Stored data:

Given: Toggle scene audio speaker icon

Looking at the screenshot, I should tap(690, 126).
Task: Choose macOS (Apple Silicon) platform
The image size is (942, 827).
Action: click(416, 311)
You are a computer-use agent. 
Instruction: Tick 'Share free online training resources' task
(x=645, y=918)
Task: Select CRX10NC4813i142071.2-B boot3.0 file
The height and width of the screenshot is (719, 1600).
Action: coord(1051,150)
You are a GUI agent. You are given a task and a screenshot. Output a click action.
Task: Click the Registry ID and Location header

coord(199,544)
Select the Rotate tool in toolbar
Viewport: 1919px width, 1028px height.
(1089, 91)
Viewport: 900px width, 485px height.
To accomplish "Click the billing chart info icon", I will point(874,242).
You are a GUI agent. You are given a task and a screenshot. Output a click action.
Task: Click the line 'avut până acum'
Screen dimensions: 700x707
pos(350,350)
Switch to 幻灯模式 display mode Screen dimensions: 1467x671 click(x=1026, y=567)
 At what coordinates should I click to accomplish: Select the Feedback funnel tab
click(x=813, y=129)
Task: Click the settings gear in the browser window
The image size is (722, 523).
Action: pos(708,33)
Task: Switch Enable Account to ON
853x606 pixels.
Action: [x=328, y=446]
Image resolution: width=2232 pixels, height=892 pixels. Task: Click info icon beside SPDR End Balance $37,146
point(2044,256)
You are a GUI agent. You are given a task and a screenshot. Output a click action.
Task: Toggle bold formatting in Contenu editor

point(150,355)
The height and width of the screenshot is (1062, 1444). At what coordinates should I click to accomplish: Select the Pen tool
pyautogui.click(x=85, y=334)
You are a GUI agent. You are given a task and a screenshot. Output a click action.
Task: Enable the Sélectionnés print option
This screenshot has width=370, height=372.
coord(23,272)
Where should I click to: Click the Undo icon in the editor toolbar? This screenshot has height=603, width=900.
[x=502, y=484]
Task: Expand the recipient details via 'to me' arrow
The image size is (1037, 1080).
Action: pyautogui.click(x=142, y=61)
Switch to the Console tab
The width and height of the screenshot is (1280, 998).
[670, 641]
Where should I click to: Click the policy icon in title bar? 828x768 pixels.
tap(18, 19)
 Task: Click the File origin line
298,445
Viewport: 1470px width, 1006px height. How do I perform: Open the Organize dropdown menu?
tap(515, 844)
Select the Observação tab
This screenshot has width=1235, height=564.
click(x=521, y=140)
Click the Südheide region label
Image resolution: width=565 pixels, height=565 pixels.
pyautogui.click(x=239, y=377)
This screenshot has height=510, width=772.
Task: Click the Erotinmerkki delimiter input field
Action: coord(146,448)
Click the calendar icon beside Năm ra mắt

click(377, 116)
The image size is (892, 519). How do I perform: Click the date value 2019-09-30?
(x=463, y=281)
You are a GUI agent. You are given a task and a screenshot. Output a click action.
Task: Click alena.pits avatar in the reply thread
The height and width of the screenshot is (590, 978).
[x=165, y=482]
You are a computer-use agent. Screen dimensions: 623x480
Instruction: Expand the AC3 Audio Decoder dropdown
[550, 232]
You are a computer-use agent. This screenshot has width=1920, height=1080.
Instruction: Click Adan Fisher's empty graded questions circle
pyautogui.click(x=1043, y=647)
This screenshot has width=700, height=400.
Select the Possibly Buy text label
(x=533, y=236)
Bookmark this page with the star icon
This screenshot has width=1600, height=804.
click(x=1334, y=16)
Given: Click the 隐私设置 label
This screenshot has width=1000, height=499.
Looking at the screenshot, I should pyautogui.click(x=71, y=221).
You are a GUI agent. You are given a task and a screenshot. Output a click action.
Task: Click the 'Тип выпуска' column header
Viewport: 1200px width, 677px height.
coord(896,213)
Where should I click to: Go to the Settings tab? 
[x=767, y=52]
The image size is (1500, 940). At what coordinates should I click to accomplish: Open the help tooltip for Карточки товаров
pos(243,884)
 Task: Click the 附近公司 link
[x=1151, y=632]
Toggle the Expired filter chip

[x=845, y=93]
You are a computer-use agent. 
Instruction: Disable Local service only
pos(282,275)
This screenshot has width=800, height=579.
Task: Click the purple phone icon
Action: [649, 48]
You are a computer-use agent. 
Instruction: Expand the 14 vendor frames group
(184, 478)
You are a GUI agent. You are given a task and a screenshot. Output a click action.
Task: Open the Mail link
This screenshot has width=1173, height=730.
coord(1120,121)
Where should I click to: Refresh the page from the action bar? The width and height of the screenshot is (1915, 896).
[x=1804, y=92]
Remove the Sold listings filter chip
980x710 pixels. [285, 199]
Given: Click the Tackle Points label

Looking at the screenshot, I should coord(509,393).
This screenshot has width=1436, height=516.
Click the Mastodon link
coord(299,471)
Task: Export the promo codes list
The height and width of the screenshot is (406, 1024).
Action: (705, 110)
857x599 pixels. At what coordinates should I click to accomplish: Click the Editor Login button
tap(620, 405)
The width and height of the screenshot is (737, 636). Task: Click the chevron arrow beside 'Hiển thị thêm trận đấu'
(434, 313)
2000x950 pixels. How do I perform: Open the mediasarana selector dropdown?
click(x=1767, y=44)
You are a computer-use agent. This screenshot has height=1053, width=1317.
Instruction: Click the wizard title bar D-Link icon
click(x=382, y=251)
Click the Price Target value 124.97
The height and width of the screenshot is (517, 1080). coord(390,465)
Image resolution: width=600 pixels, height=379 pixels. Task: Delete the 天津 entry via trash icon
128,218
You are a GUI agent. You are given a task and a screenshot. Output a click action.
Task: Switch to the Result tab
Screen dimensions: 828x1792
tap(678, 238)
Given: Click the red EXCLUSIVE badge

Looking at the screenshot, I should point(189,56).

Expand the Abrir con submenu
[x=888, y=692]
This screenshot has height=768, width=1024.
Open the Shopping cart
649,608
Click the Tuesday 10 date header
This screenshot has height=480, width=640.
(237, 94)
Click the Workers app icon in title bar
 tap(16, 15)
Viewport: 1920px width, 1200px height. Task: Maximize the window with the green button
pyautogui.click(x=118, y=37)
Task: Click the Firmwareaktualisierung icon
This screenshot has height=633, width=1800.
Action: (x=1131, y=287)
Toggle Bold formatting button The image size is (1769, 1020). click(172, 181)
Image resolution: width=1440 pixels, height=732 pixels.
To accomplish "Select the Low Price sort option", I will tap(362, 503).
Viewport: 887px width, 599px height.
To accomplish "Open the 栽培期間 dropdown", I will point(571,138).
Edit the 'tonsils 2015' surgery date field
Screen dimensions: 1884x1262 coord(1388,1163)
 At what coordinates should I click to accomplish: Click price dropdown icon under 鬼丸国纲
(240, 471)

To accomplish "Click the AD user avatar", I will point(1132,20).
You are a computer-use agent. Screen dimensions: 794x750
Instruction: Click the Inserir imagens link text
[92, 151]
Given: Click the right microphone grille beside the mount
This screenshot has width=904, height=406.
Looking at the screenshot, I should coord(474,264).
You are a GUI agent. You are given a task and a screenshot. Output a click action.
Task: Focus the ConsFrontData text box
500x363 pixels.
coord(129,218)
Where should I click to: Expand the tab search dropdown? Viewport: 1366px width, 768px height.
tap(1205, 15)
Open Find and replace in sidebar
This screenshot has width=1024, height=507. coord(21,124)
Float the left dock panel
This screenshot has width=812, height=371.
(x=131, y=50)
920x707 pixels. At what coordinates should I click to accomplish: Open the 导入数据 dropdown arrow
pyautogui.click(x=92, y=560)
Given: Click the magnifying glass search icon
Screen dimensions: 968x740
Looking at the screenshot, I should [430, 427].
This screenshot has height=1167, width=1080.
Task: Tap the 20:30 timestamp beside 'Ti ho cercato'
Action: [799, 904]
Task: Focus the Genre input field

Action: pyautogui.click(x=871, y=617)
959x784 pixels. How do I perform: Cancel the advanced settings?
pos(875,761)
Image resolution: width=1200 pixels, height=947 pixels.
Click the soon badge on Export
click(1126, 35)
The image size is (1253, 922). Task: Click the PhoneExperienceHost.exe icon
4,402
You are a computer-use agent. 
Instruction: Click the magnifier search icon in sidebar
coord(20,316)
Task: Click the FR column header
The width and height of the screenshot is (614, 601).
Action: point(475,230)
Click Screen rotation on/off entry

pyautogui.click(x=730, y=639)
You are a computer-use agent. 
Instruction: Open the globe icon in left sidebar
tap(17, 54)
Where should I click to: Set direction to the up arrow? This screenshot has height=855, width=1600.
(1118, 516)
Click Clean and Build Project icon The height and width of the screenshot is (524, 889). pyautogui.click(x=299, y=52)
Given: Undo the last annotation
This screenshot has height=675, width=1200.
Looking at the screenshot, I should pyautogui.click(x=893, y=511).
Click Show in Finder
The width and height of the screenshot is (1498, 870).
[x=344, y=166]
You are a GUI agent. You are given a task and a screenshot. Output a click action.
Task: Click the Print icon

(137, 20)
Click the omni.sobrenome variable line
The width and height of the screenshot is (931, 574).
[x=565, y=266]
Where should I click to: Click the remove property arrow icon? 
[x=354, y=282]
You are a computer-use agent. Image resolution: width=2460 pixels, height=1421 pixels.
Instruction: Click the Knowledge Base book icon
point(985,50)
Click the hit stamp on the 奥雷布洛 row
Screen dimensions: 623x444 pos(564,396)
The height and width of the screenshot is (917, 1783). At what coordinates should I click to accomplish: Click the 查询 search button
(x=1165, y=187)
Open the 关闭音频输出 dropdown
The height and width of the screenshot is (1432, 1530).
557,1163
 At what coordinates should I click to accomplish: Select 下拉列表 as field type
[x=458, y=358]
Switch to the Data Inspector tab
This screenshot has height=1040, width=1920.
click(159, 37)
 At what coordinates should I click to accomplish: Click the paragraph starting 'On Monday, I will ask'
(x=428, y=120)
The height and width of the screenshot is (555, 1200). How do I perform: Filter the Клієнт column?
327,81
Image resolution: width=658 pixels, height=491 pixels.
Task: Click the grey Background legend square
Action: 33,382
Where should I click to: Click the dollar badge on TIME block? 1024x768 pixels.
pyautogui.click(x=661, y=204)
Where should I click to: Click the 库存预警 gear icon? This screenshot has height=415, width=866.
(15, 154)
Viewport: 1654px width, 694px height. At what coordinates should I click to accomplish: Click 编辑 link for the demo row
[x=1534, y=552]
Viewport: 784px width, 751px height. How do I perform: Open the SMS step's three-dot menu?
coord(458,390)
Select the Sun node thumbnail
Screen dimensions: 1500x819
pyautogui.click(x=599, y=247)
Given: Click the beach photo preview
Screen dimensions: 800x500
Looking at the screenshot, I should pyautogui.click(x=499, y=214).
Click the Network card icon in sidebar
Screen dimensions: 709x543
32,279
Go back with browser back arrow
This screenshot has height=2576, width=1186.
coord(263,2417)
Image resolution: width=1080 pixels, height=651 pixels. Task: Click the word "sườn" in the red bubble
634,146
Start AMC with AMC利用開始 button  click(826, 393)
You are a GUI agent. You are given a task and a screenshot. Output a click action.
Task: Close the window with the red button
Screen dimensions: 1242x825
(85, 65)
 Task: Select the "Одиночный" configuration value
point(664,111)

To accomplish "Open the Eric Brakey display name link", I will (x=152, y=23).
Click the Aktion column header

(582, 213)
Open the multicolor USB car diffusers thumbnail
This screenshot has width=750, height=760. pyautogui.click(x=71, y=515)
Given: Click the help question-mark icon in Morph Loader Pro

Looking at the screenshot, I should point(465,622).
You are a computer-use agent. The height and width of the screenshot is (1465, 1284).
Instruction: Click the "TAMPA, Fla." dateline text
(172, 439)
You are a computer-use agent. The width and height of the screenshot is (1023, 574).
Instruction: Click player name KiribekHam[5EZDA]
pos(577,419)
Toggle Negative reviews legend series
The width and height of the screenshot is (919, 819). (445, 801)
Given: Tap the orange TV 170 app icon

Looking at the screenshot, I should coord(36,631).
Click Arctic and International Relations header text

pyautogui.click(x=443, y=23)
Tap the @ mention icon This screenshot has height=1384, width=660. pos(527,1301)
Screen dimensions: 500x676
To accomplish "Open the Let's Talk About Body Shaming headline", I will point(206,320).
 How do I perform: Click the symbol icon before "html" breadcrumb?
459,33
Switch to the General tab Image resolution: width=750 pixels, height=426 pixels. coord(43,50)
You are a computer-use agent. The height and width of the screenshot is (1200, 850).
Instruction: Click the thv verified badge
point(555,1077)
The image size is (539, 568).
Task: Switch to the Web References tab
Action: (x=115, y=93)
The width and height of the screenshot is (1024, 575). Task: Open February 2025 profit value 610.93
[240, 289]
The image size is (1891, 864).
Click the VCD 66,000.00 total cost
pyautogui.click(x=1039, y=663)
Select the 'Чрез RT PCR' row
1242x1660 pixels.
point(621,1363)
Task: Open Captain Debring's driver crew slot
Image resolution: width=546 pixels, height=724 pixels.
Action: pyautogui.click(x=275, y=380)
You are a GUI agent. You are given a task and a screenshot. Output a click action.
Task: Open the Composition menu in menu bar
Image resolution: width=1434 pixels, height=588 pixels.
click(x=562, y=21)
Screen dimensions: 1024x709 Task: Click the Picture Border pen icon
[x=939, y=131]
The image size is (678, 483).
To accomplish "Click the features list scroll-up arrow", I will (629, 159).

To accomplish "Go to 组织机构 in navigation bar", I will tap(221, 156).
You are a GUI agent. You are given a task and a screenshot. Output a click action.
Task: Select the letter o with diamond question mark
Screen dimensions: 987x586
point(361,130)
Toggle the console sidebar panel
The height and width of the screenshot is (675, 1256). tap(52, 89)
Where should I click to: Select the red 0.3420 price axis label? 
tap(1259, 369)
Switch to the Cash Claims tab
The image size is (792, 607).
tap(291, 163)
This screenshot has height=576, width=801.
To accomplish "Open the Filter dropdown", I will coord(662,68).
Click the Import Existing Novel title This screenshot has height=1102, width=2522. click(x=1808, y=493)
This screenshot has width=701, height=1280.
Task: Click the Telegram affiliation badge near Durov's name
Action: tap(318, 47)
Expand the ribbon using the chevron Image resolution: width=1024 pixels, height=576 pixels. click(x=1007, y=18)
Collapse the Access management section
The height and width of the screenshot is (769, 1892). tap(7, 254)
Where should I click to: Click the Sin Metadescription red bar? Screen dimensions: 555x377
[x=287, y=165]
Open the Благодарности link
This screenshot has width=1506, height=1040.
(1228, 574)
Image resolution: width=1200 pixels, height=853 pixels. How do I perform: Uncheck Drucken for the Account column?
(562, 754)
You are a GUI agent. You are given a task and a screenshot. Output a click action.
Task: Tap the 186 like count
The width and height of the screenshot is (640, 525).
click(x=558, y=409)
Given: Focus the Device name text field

(What to work on) Copy out the range of lines above starting at the line with "Screen dimensions: 968x740" and ending at the line with "Open the 关闭音频输出 dropdown", exactly and including both.

(Exercise response)
Screen dimensions: 968x740
Looking at the screenshot, I should [430, 427].
This screenshot has height=1167, width=1080.
Task: Tap the 20:30 timestamp beside 'Ti ho cercato'
Action: [799, 904]
Task: Focus the Genre input field

Action: pyautogui.click(x=871, y=617)
959x784 pixels. How do I perform: Cancel the advanced settings?
pos(875,761)
Image resolution: width=1200 pixels, height=947 pixels.
Click the soon badge on Export
click(1126, 35)
The image size is (1253, 922). Task: Click the PhoneExperienceHost.exe icon
4,402
You are a computer-use agent. 
Instruction: Click the magnifier search icon in sidebar
coord(20,316)
Task: Click the FR column header
The width and height of the screenshot is (614, 601).
Action: point(475,230)
Click Screen rotation on/off entry

pyautogui.click(x=730, y=639)
You are a computer-use agent. 
Instruction: Open the globe icon in left sidebar
tap(17, 54)
Where should I click to: Set direction to the up arrow? This screenshot has height=855, width=1600.
(1118, 516)
Click Clean and Build Project icon The height and width of the screenshot is (524, 889). pyautogui.click(x=299, y=52)
Given: Undo the last annotation
This screenshot has height=675, width=1200.
Looking at the screenshot, I should pyautogui.click(x=893, y=511).
Click Show in Finder
The width and height of the screenshot is (1498, 870).
[x=344, y=166]
You are a GUI agent. You are given a task and a screenshot. Output a click action.
Task: Click the Print icon

(137, 20)
Click the omni.sobrenome variable line
The width and height of the screenshot is (931, 574).
[x=565, y=266]
Where should I click to: Click the remove property arrow icon? 
[x=354, y=282]
You are a computer-use agent. Image resolution: width=2460 pixels, height=1421 pixels.
Instruction: Click the Knowledge Base book icon
point(985,50)
Click the hit stamp on the 奥雷布洛 row
Screen dimensions: 623x444 pos(564,396)
The height and width of the screenshot is (917, 1783). At what coordinates should I click to accomplish: Click the 查询 search button
(x=1165, y=187)
Open the 关闭音频输出 dropdown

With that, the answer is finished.